## Brief 1
According to the James Thomas Johnston biography, in which town did he begin practicing law?

>> Begin Excerpt

James Thomas Johnston (January 19, 1839 – July 19, 1904) was an American lawyer,  Civil War veteran, and politician who served two terms as a U.S. Representative from Indiana from 1885 to 1889.

Biography
Born near Greencastle, Indiana, Johnston attended the common schools.
He studied law.
During the Civil War he enlisted as a private in Company C, Sixth Indiana Cavalry, in July 1862.
He transferred to Company A, Eighth Tennessee Cavalry, in September 1863 and was commissioned as a second lieutenant, serving until January 1864, when he resigned.
Afterwards he served as a commissary sergeant of the One Hundred and Thirty-third Regiment, Indiana Volunteer Infantry.
Commissioned as a lieutenant and assistant quartermaster of the One Hundred and Forty-ninth Regiment, Indiana Volunteer Infantry, he was mustered out in September 1865.

He was admitted to the bar in March 1866 and commenced practice in Rockville, Indiana.
He served as prosecuting attorney 1866-1868.
He served as member of the State house of representatives in 1868.
He served in the State senate 1874-1878.

>> End Excerpt

## Brief 2
In the rows, give the lines from the one with "Delete the ExpiryInDays_WMSVC-SHA2" up to and including the one with "[x=1490, y=620]" again, swapping "threshold" for "limit" and changing nothing else.

>> Begin The input

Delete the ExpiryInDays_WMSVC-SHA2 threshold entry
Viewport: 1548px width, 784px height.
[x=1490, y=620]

>> End The input
>> Begin The input

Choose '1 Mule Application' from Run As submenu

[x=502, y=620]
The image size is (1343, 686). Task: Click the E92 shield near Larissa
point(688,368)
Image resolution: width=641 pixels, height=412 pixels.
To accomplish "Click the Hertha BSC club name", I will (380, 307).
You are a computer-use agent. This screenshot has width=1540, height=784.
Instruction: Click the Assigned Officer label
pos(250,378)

>> End The input
>> Begin The input

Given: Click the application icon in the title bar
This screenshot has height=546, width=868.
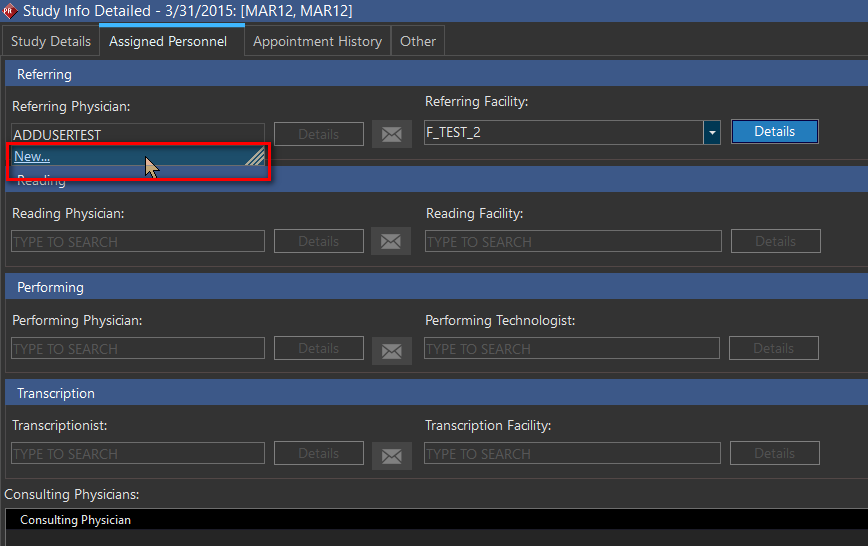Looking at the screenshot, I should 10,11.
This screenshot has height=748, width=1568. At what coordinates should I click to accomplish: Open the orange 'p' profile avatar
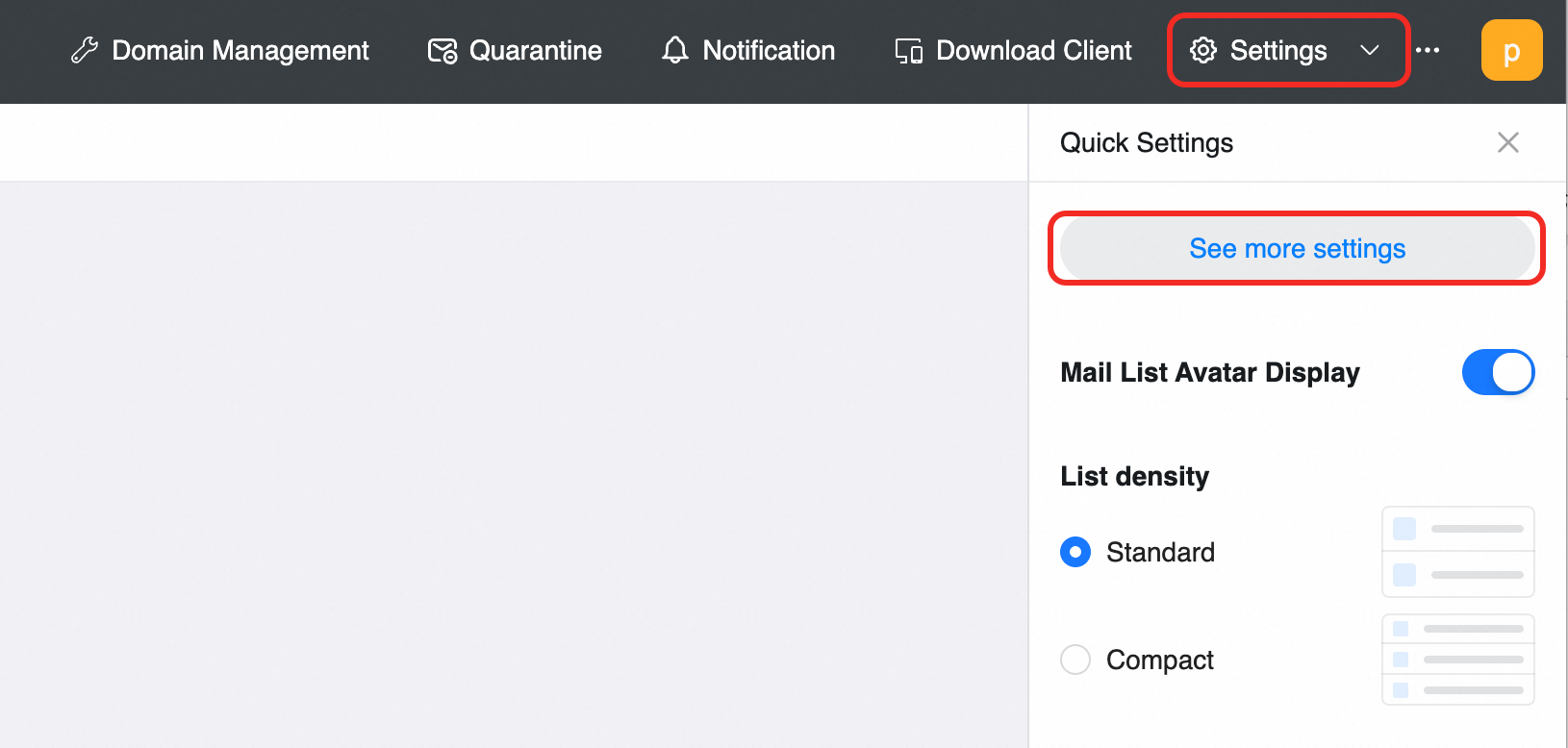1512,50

>> End The input

## Correct output 1
Rockville, Indiana.

## Correct output 2
Delete the ExpiryInDays_WMSVC-SHA2 limit entry
Viewport: 1548px width, 784px height.
[x=1490, y=620]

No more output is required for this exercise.